• WHAT TO WORK ON
Exactly the lines from the one containing "Click into the Email field" through the final line of the data below, with pictures omitted, make up the answer.

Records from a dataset
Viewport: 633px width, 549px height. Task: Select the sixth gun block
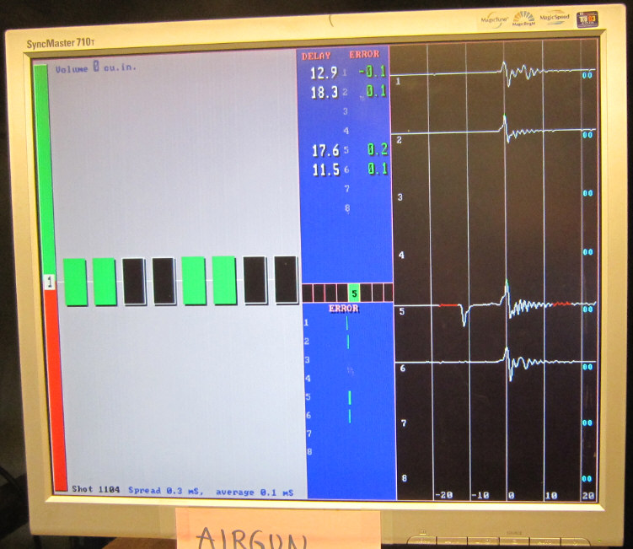pos(224,281)
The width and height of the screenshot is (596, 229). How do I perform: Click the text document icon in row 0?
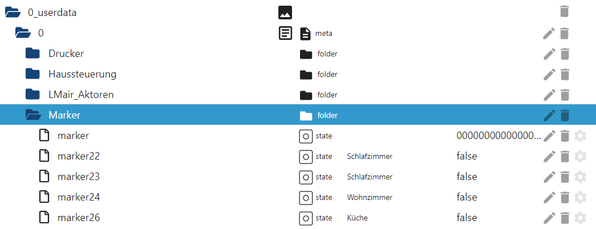click(286, 33)
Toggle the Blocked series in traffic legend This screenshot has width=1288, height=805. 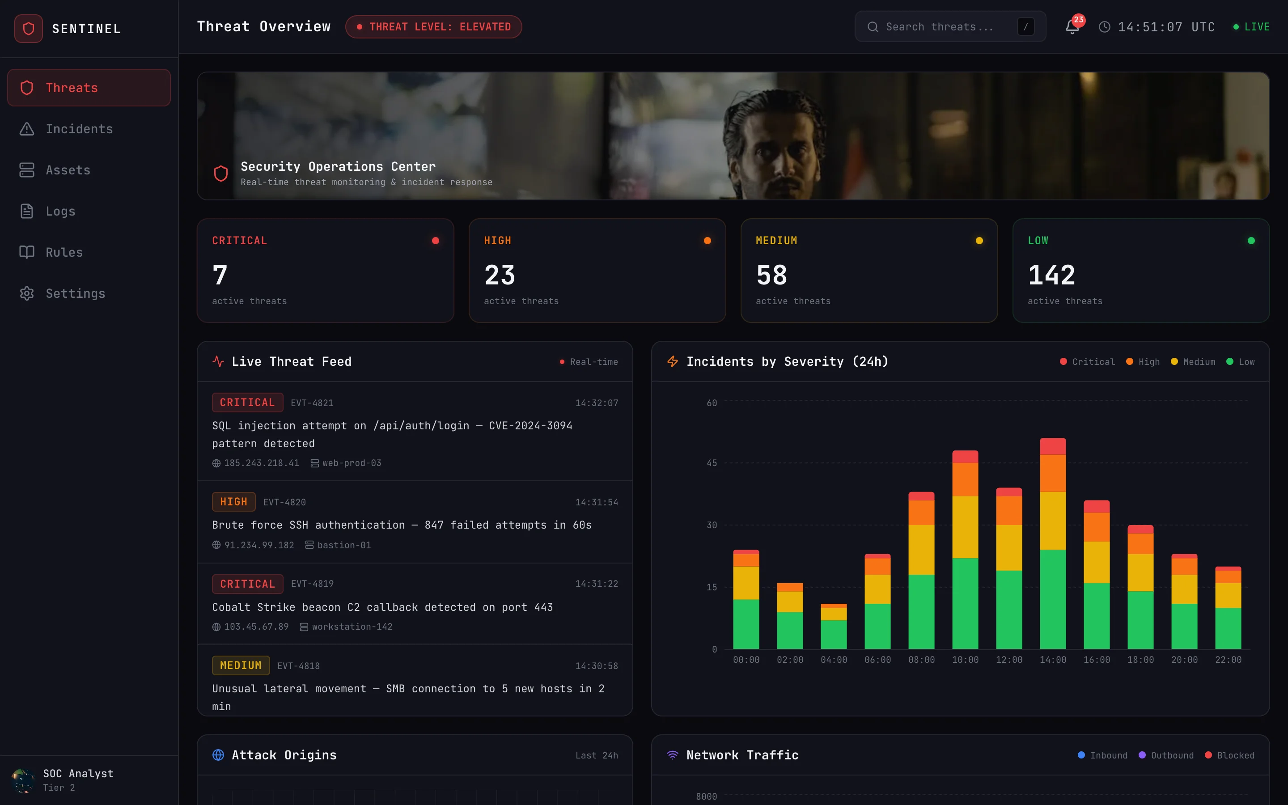[x=1229, y=755]
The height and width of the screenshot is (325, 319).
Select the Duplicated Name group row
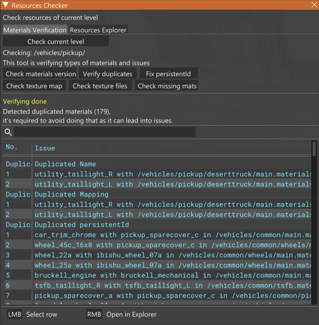tap(65, 164)
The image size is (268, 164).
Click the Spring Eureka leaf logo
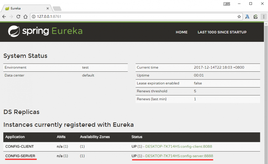15,31
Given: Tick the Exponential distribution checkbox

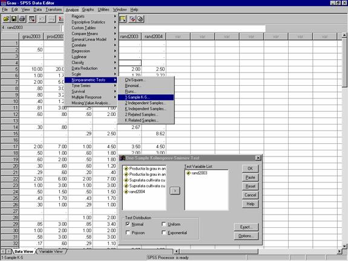Looking at the screenshot, I should (163, 233).
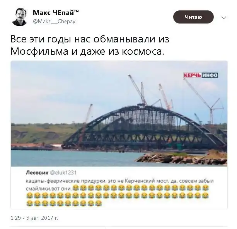Open Макс ЧЕпай's profile avatar
The height and width of the screenshot is (229, 237).
[x=19, y=17]
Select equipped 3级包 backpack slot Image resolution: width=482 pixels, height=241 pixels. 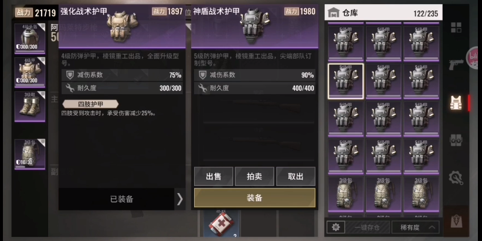pyautogui.click(x=30, y=154)
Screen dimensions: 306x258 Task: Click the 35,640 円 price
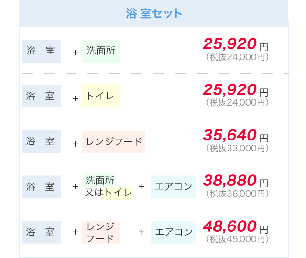[230, 135]
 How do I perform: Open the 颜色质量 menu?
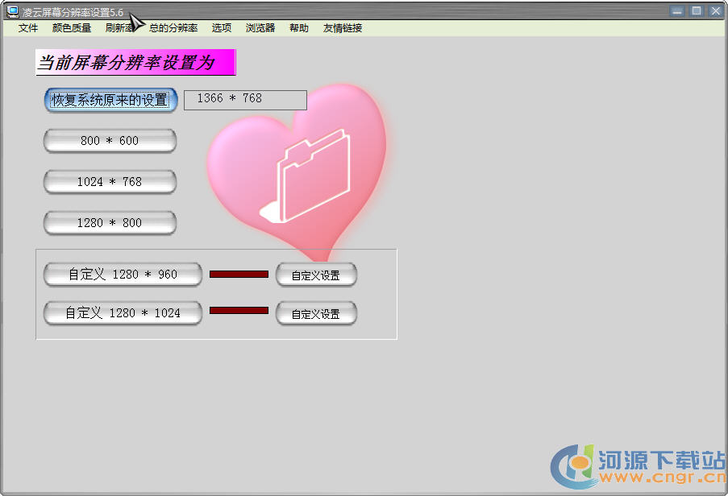[x=72, y=28]
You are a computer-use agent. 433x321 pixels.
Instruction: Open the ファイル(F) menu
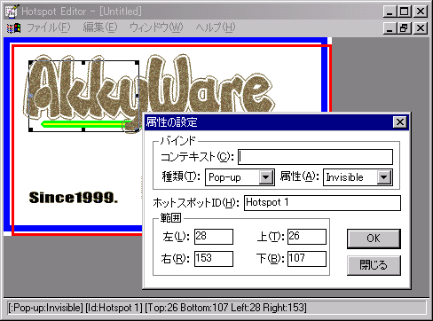tap(49, 27)
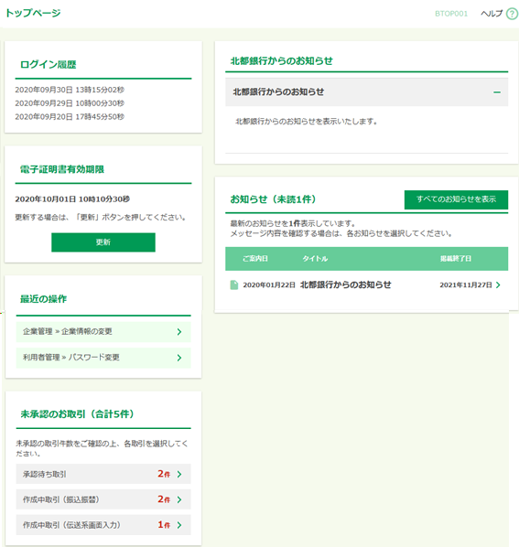Select 利用者管理 » パスワード変更 recent operation

(103, 358)
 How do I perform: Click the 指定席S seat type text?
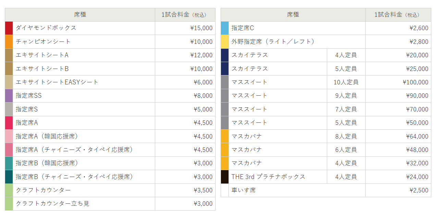click(x=27, y=109)
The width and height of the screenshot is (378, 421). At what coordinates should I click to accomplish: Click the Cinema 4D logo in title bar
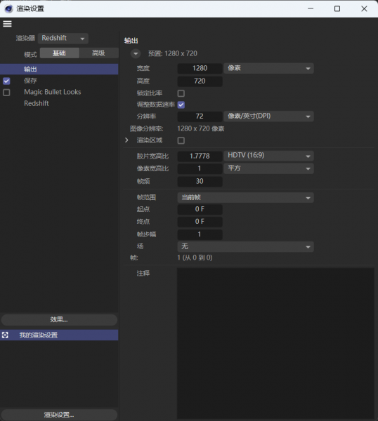click(x=8, y=8)
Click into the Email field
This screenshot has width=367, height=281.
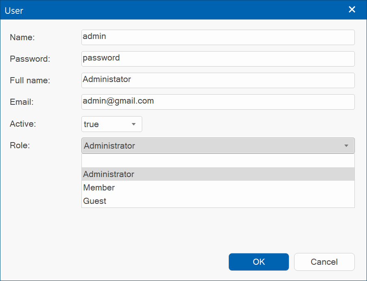click(218, 102)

• RESULT OF THIS EXERCISE
Click into the Email field
This screenshot has width=367, height=281.
click(218, 102)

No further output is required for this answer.